== GIVEN RECORDS
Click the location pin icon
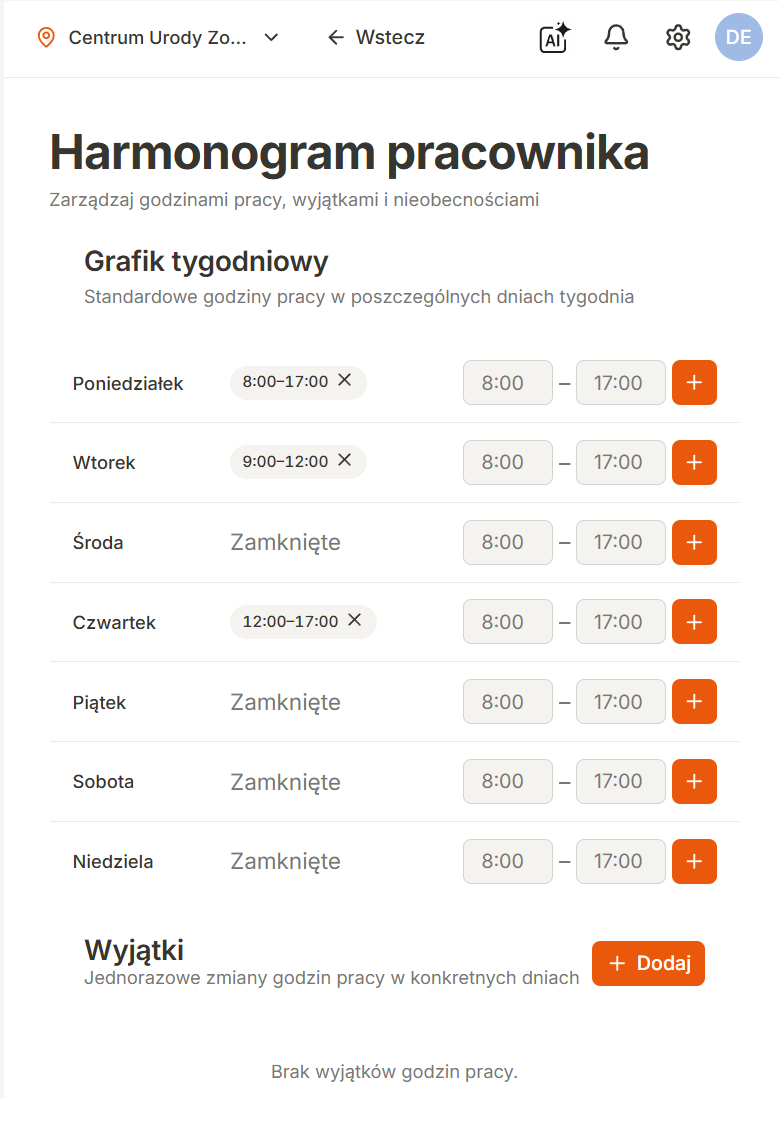 point(44,38)
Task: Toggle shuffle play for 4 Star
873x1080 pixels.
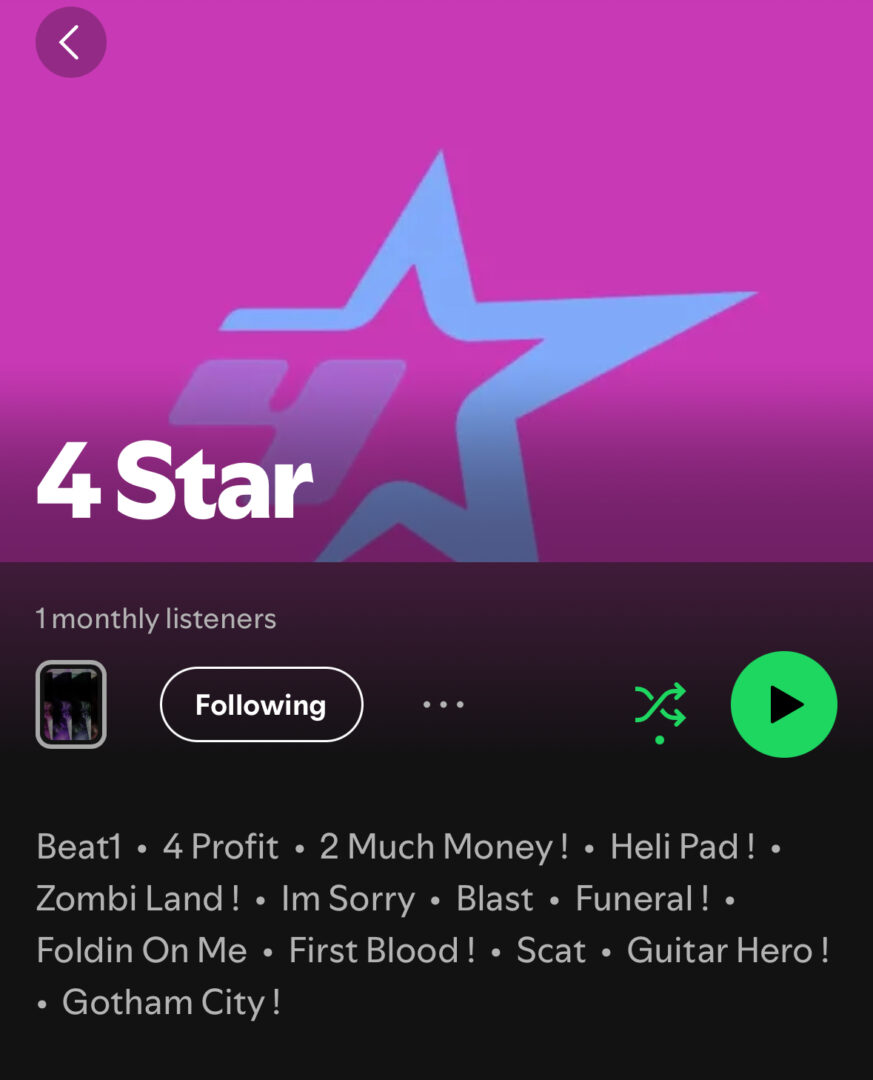Action: (660, 705)
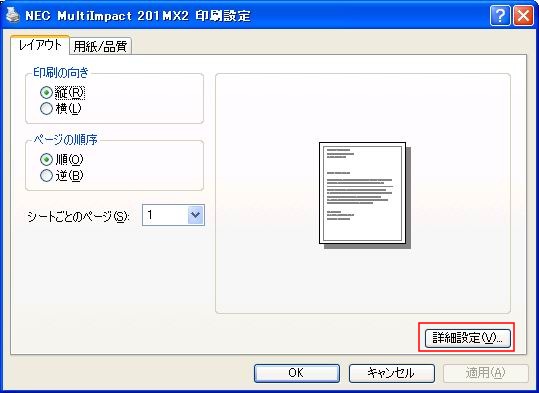This screenshot has width=539, height=393.
Task: Click the printer icon in title bar
Action: [x=13, y=15]
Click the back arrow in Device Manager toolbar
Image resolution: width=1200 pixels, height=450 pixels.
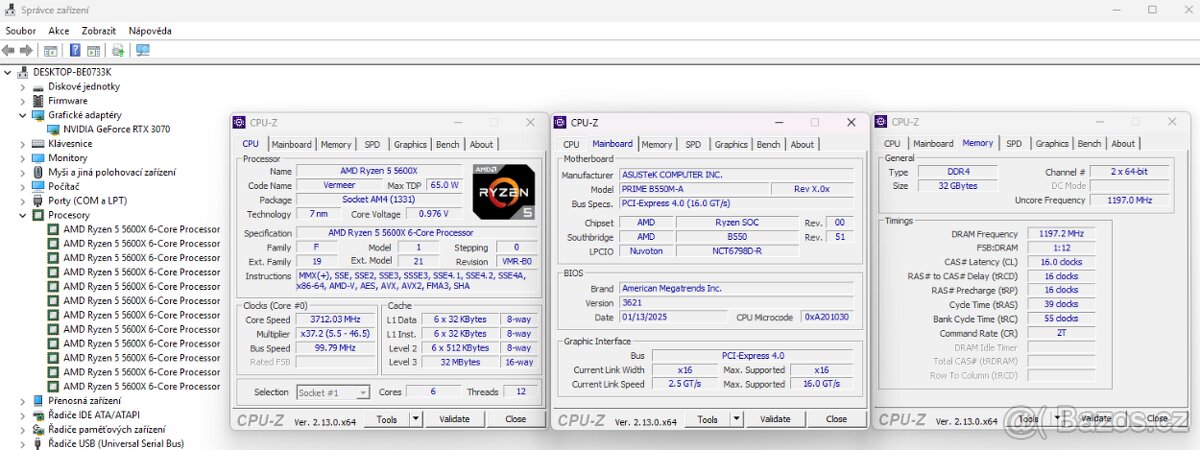click(x=9, y=50)
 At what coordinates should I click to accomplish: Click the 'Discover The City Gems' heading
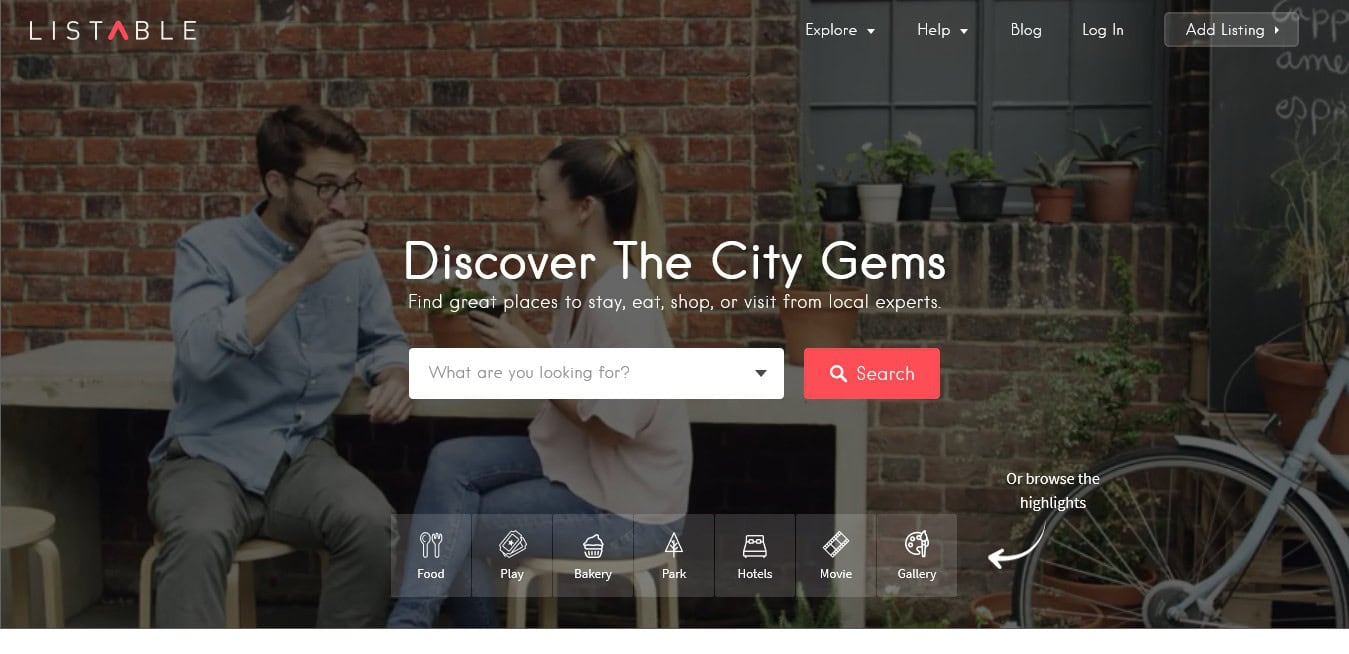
====
» WHAT IS EXPECTED: Print all data above verbatim, except pictures.

» SOLUTION TO THE EXERCISE:
Click the location pin icon
 point(44,38)
Task: Toggle shuffle play for 4 Star
873x1080 pixels.
Action: (660, 705)
This screenshot has width=539, height=393.
Task: Click the printer icon in title bar
Action: [x=13, y=15]
Click the back arrow in Device Manager toolbar
Image resolution: width=1200 pixels, height=450 pixels.
click(x=9, y=50)
 At what coordinates should I click to accomplish: Click the 'Discover The City Gems' heading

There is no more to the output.